2) (~2015) Company B is a small brick and mortar business. Their developer built them a WordPress website but disappeared on them. I ended up deleting a large amount of bloat and plugins and writing them via simpler controller actions via a theme building framework.
3) (~2019) Company C is a ~$5bn private company with a global presence. Similar situation as Company A. The internal team insisted on either Wix or WordPress. The Ops/Marketing guys say nobody understands technology so they have to do what the IT folks say.
I've also spoken to at least 100 potential customers who all had the same story (similar to #2). They were non-technical people who wanted to build a website for their product/service. Their budget wasn't great. They gave all their money to a freelance developer. Developer wasn't really a developer - he just knew how to install a specific combination of WordPress plugins and set them up to get the outcome that they wanted. They wanted to customize it beyond what the plugin allowed, the developer said it wasn't possible and started asking for their money. Relationship soured and they parted ways. In all of those cases they spoke to me and ended up going to market with what they have. Maybe 1 or 2 of them ended up with a successful product/service and came back someday for a rebuild.
WordPress is absolutely terrible but sadly it is not going anywhere.
> They were non-technical people who wanted to build a website for their product/service. Their budget wasn't great. They gave all their money to a freelance developer. Developer wasn't really a developer - he just knew how to install a specific combination of WordPress plugins and set them up to get the outcome that they wanted. They wanted to customize it beyond what the plugin allowed, the developer said it wasn't possible and started asking for their money.
This is so widespread and horrible. The owner usually doesn't know anyone that can help walk through everything OR don't want to listen.
I've inherited a bunch of sites like this and it usually just ends up on having to rebuild everything and migrating content.
Edit: Not sure why this was deeply hidden within the website but here's what I could find:
"When interpreting our surveys, you should know the following:
We investigate technologies of websites, not of individual web pages. If we find a technology on any of the pages, it is considered to be used by the website.
We include only the top 10 million websites (top 1 million before June 2013) in the statistics in order to limit the impact of domain spammers. We include all sites that are either in the Alexa top 10 million or in the Tranco top 1 million list. Website popularity rankings are sometimes considered inaccurate for measuring website traffic, but we find that they serve our purpose of providing a representative sample of established sites very well.
We exclude sites that have no useful content, e.g. sites that only show the default web server page.
We do not consider subdomains to be separate websites. For instance, sub1.example.com and sub2.example.com are considered to belong to the same site as example.com. That means for example, that all the subdomains of blogger.com, wordpress.com and similar sites are counted only as one website.
We do not include redirected domains.

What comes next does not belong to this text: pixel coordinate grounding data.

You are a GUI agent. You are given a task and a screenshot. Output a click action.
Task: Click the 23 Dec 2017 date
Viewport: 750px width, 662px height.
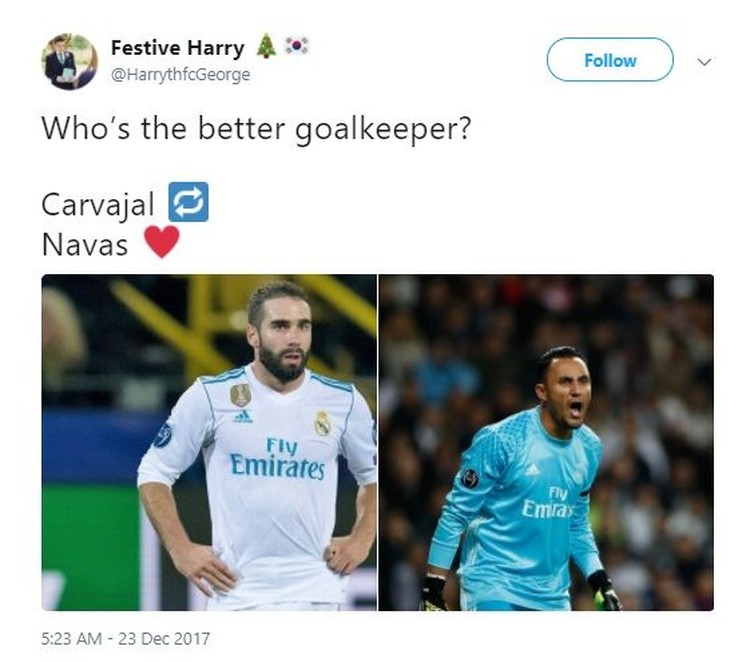(x=164, y=639)
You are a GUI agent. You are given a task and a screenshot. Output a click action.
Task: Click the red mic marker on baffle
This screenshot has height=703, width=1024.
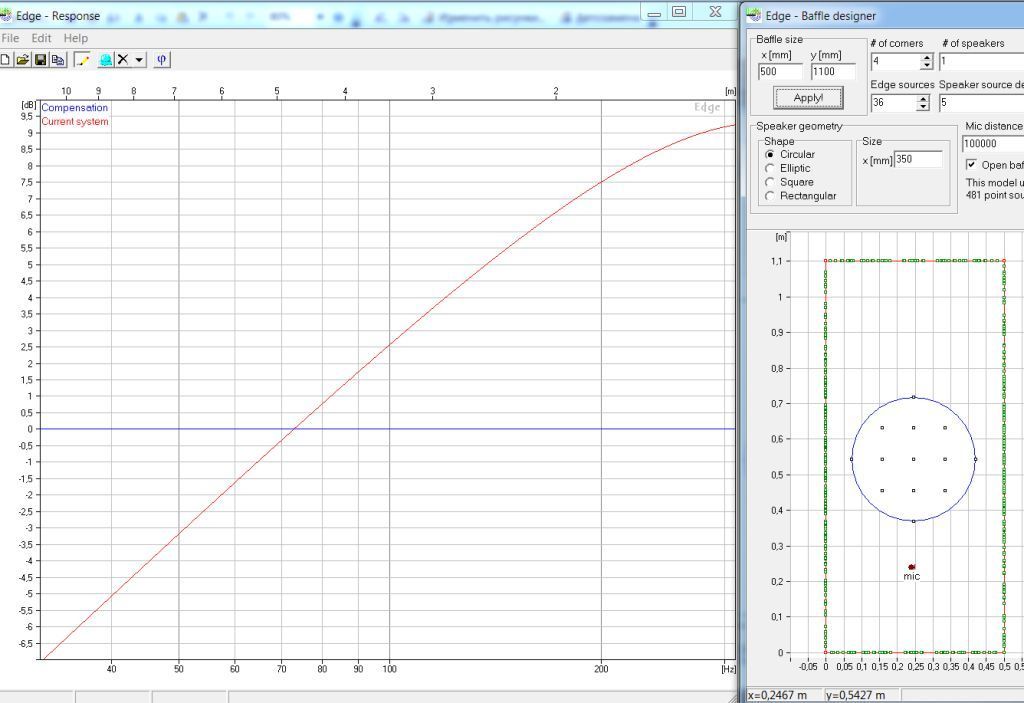pos(911,567)
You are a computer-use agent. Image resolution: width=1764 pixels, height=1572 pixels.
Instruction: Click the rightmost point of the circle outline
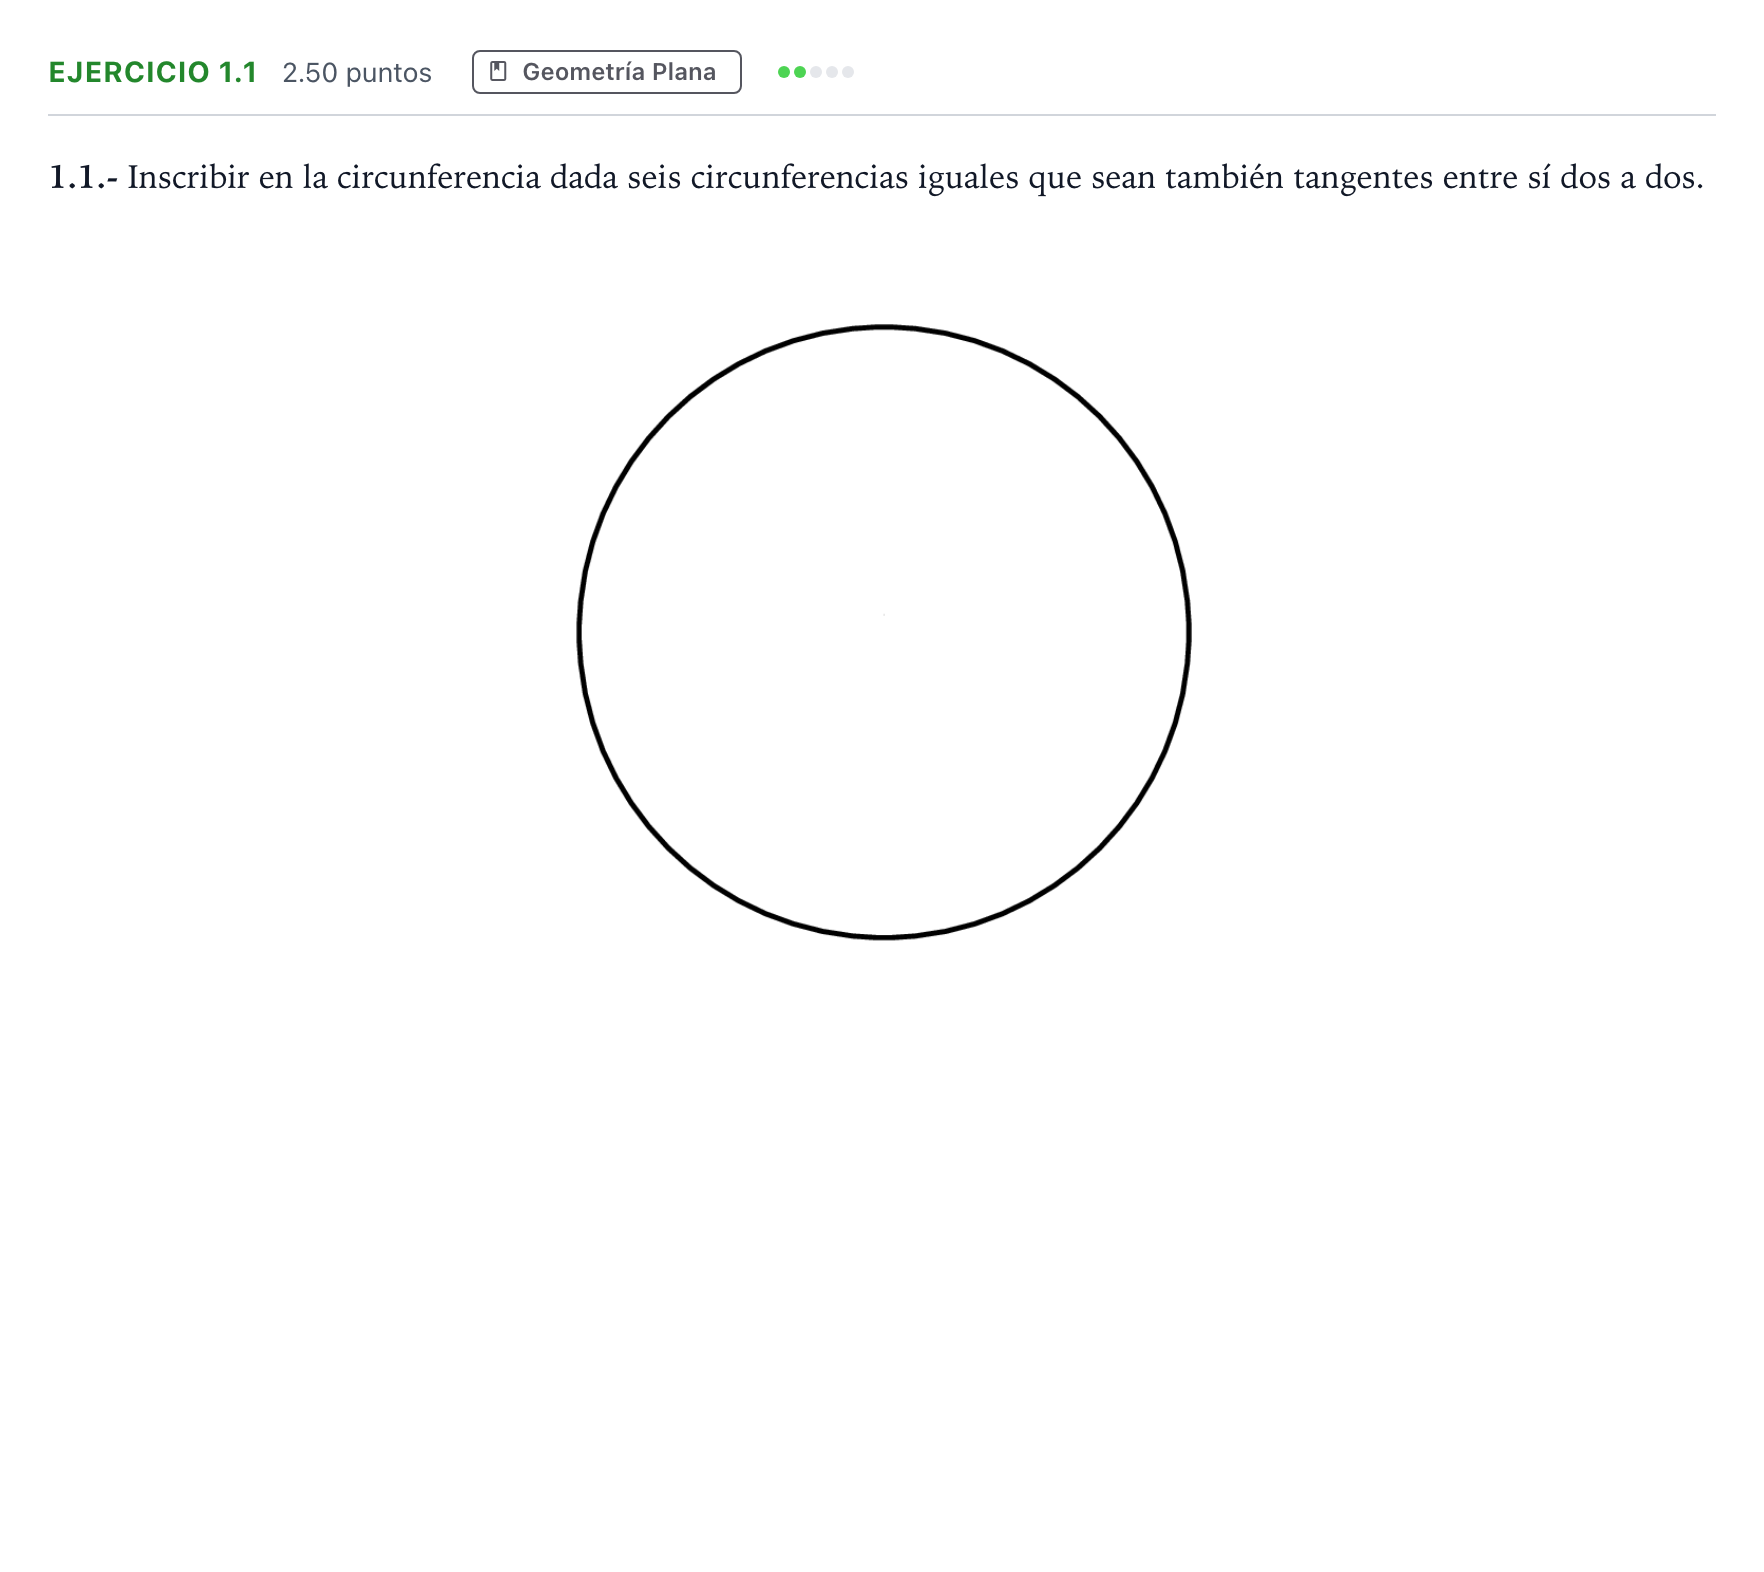coord(1189,632)
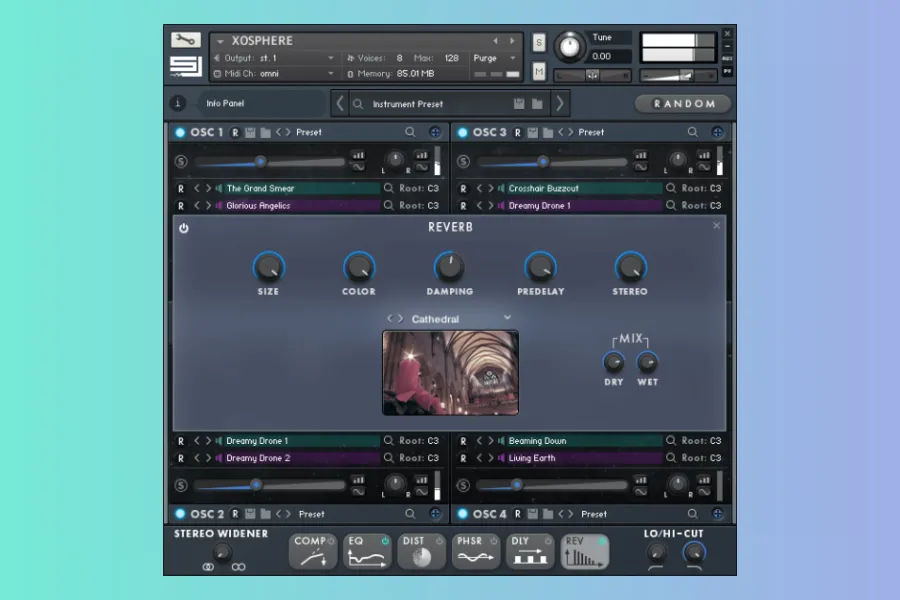This screenshot has width=900, height=600.
Task: Click the wrench settings icon
Action: (x=185, y=40)
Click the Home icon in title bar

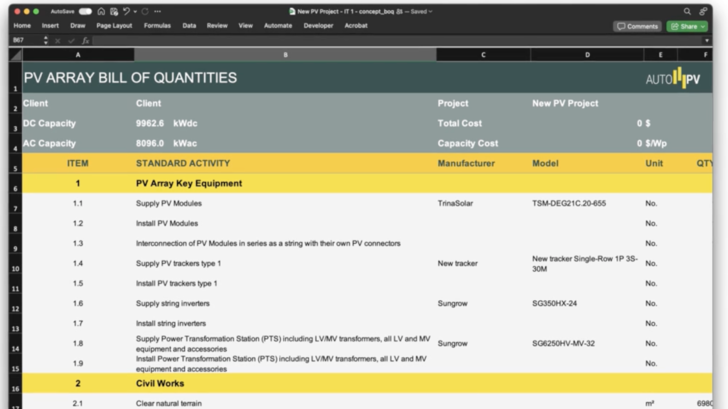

For example, Sun.com redirects to Oracle.com, and is therefore not counted.
Because our definition of "website" differs a bit from Alexa's and Tranco's definition, the "top 10 million" websites are actually not exactly 10 million. However, this has no statistical significance.
Our reports are updated daily.
Please be aware of the limitations indicated in our disclaimer."
Which leads to another issue that it doesn't keep the formatting when I try to copy-paste. It's just such a mess and it's almost given me to give up on this project or move away from Wordpress entirely. The editor is so God-awful I don't see how anyone can use it and like it.